Marcuse (quasi) finale

Piano piano sono arrivato a poche pagine dalla conclusione di “Eros e civiltà”.
L’ultimo capitolo che sto leggendo è una sorta di epilogo.

Marcuse è partito dalla teoria pessimistica di Frued, ovvero che la civiltà richieda un’umanità infelice, rivedendola però in una prospettiva ottimistica. Il progresso tecnologico fa sì che l’umanità possa prosperare ED essere felice: in altre parole, in una società organizzata in maniera totalmente diversa dall’attuale, ci dovrebbe/potrebbe essere benessere sufficiente per tutti.
Poi Marcuse “dimostra” che questa società non sarebbe incompatibile con le pulsioni istintuali dell’uomo, ovvero che non crollerebbe da sola: che anche gli istinti sessuali sarebbero rediretti in maniera gioiosa e giocosa spontaneamente per il bene della società.
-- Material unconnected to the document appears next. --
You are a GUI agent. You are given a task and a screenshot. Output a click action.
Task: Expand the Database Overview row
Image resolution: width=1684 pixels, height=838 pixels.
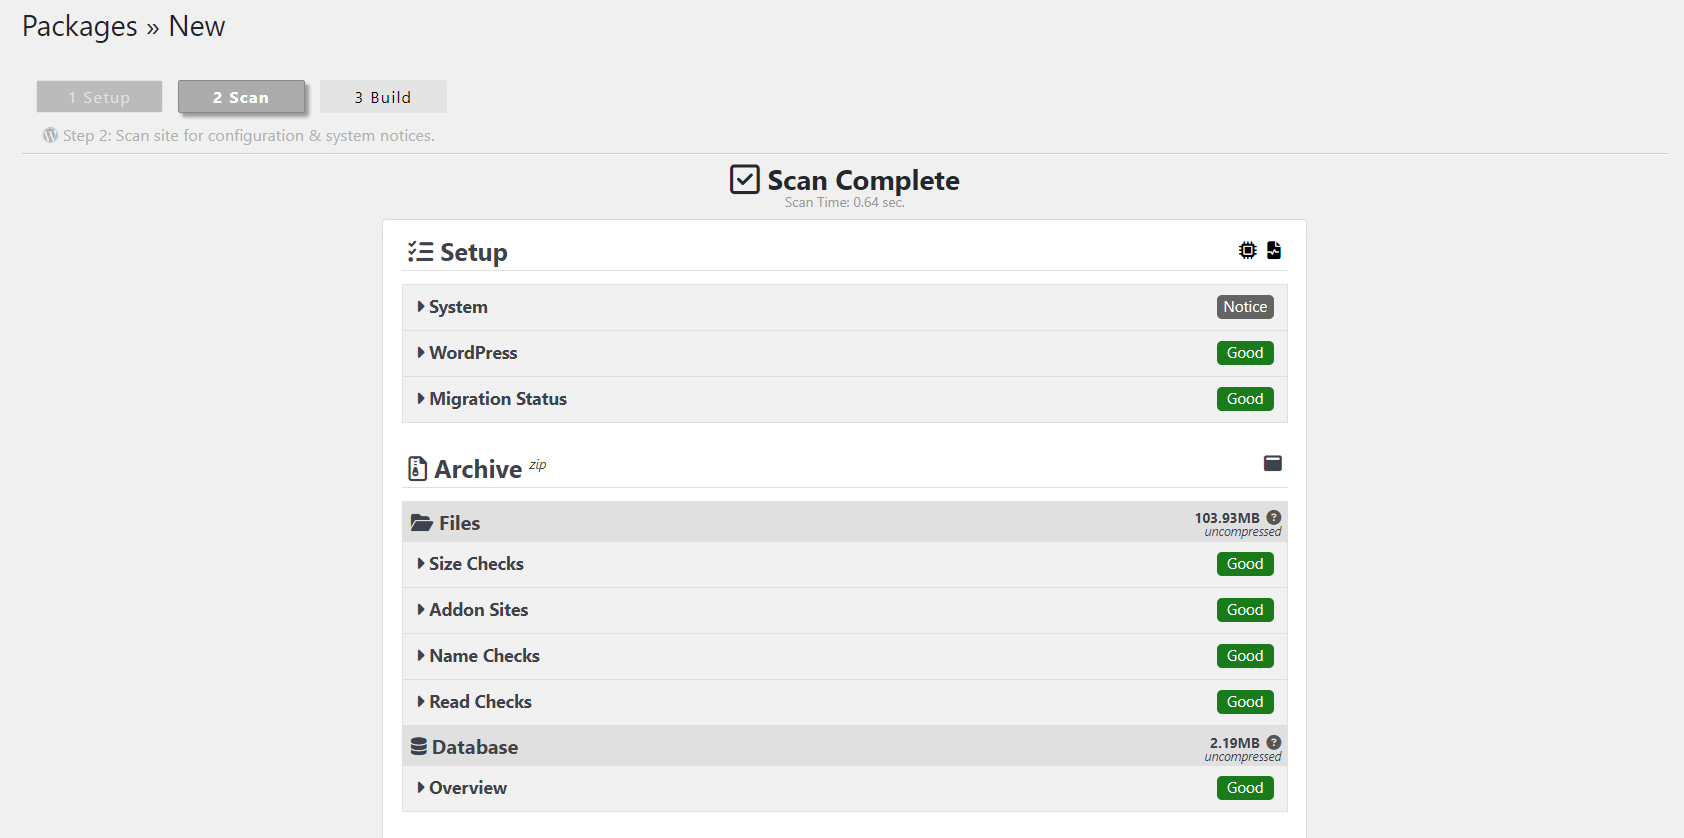pyautogui.click(x=467, y=788)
In quest’ultimo capitolo invece Marcuse considera il lavoro degli psicologhi revisionisti (rispetto alla teoria di Freud). Questi vedono l’uomo come un complesso articolato di relazioni con gli altri individui e la società, una struttura così complessa di cui è impossibile e inutile ricercare le fondamenta teoriche che la determinano.
Mancando una teoria che spieghi la società moderna essa viene allora presa a riferimento teorico di come l’uomo sano dovrebbe essere integrato in essa. Giustamente Marcuse fa notare che si tratta di una strategia autoreferenziale in cui la salute psichica dell'uomo è determinata dalla forma della prigione che causa la sua malattia! La cura dell’individuo infelice non è renderlo felice ma fargli divenire tollerabile la propria infelicità.
Scompare completamente la base teorica che motiva Marcuse a proporre una civiltà diversa, priva delle repressioni dell'attuale, che sia compatibile con la felicità del singolo: se la società è un qualcosa di immutabile, il costrutto inevitabile della moltitudine di relazioni umane, allora è l’individuo che deve adattarsi alla propria infelicità.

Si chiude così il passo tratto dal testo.